%%

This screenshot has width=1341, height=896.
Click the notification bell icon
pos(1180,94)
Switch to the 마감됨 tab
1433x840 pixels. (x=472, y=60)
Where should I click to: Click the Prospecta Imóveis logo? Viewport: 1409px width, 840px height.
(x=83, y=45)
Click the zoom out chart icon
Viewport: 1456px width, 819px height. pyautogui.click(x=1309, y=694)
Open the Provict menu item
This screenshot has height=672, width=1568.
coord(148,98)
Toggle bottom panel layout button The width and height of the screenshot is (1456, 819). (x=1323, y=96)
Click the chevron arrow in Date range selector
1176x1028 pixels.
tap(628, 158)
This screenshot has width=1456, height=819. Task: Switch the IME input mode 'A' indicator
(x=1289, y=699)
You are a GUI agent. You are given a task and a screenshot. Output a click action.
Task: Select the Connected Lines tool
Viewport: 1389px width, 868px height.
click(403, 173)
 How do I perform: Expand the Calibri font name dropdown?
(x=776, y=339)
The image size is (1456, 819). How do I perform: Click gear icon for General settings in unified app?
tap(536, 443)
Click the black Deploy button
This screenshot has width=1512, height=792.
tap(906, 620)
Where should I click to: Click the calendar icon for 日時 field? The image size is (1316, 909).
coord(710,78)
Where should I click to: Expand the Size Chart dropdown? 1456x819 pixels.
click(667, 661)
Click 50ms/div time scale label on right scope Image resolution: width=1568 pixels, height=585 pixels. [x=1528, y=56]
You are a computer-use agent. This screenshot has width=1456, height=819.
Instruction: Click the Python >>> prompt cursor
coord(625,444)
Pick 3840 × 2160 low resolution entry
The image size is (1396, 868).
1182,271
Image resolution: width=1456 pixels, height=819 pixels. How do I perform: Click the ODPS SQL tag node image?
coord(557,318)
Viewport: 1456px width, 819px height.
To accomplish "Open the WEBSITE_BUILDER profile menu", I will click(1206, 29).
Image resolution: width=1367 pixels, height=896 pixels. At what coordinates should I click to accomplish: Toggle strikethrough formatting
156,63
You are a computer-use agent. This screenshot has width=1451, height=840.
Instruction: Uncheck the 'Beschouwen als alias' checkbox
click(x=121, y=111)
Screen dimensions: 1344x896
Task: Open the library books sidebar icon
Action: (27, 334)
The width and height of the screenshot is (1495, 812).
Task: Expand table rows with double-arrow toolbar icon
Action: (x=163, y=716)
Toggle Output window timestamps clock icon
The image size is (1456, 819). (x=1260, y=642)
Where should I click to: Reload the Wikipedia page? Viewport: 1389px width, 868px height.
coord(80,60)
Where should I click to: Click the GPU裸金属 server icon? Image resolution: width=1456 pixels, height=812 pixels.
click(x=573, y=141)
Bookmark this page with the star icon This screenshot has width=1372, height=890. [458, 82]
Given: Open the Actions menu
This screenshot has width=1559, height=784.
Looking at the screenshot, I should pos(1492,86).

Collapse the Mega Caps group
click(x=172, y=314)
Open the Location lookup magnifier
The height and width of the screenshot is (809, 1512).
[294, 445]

%%

◆ Exercise details
Word for word, write out each entry shown above.

◆ Response
This screenshot has width=1341, height=896.
Click the notification bell icon
pos(1180,94)
Switch to the 마감됨 tab
1433x840 pixels. (x=472, y=60)
Where should I click to: Click the Prospecta Imóveis logo? Viewport: 1409px width, 840px height.
(x=83, y=45)
Click the zoom out chart icon
Viewport: 1456px width, 819px height. pyautogui.click(x=1309, y=694)
Open the Provict menu item
This screenshot has height=672, width=1568.
coord(148,98)
Toggle bottom panel layout button The width and height of the screenshot is (1456, 819). (x=1323, y=96)
Click the chevron arrow in Date range selector
1176x1028 pixels.
tap(628, 158)
This screenshot has width=1456, height=819. Task: Switch the IME input mode 'A' indicator
(x=1289, y=699)
You are a GUI agent. You are given a task and a screenshot. Output a click action.
Task: Select the Connected Lines tool
Viewport: 1389px width, 868px height.
click(403, 173)
 How do I perform: Expand the Calibri font name dropdown?
(x=776, y=339)
The image size is (1456, 819). How do I perform: Click gear icon for General settings in unified app?
tap(536, 443)
Click the black Deploy button
This screenshot has width=1512, height=792.
tap(906, 620)
Where should I click to: Click the calendar icon for 日時 field? The image size is (1316, 909).
coord(710,78)
Where should I click to: Expand the Size Chart dropdown? 1456x819 pixels.
click(667, 661)
Click 50ms/div time scale label on right scope Image resolution: width=1568 pixels, height=585 pixels. [x=1528, y=56]
You are a computer-use agent. This screenshot has width=1456, height=819.
Instruction: Click the Python >>> prompt cursor
coord(625,444)
Pick 3840 × 2160 low resolution entry
The image size is (1396, 868).
1182,271
Image resolution: width=1456 pixels, height=819 pixels. How do I perform: Click the ODPS SQL tag node image?
coord(557,318)
Viewport: 1456px width, 819px height.
To accomplish "Open the WEBSITE_BUILDER profile menu", I will click(1206, 29).
Image resolution: width=1367 pixels, height=896 pixels. At what coordinates should I click to accomplish: Toggle strikethrough formatting
156,63
You are a computer-use agent. This screenshot has width=1451, height=840.
Instruction: Uncheck the 'Beschouwen als alias' checkbox
click(x=121, y=111)
Screen dimensions: 1344x896
Task: Open the library books sidebar icon
Action: (27, 334)
The width and height of the screenshot is (1495, 812).
Task: Expand table rows with double-arrow toolbar icon
Action: (x=163, y=716)
Toggle Output window timestamps clock icon
The image size is (1456, 819). (x=1260, y=642)
Where should I click to: Reload the Wikipedia page? Viewport: 1389px width, 868px height.
coord(80,60)
Where should I click to: Click the GPU裸金属 server icon? Image resolution: width=1456 pixels, height=812 pixels.
click(x=573, y=141)
Bookmark this page with the star icon This screenshot has width=1372, height=890. [458, 82]
Given: Open the Actions menu
This screenshot has width=1559, height=784.
Looking at the screenshot, I should pos(1492,86).

Collapse the Mega Caps group
click(x=172, y=314)
Open the Location lookup magnifier
The height and width of the screenshot is (809, 1512).
[294, 445]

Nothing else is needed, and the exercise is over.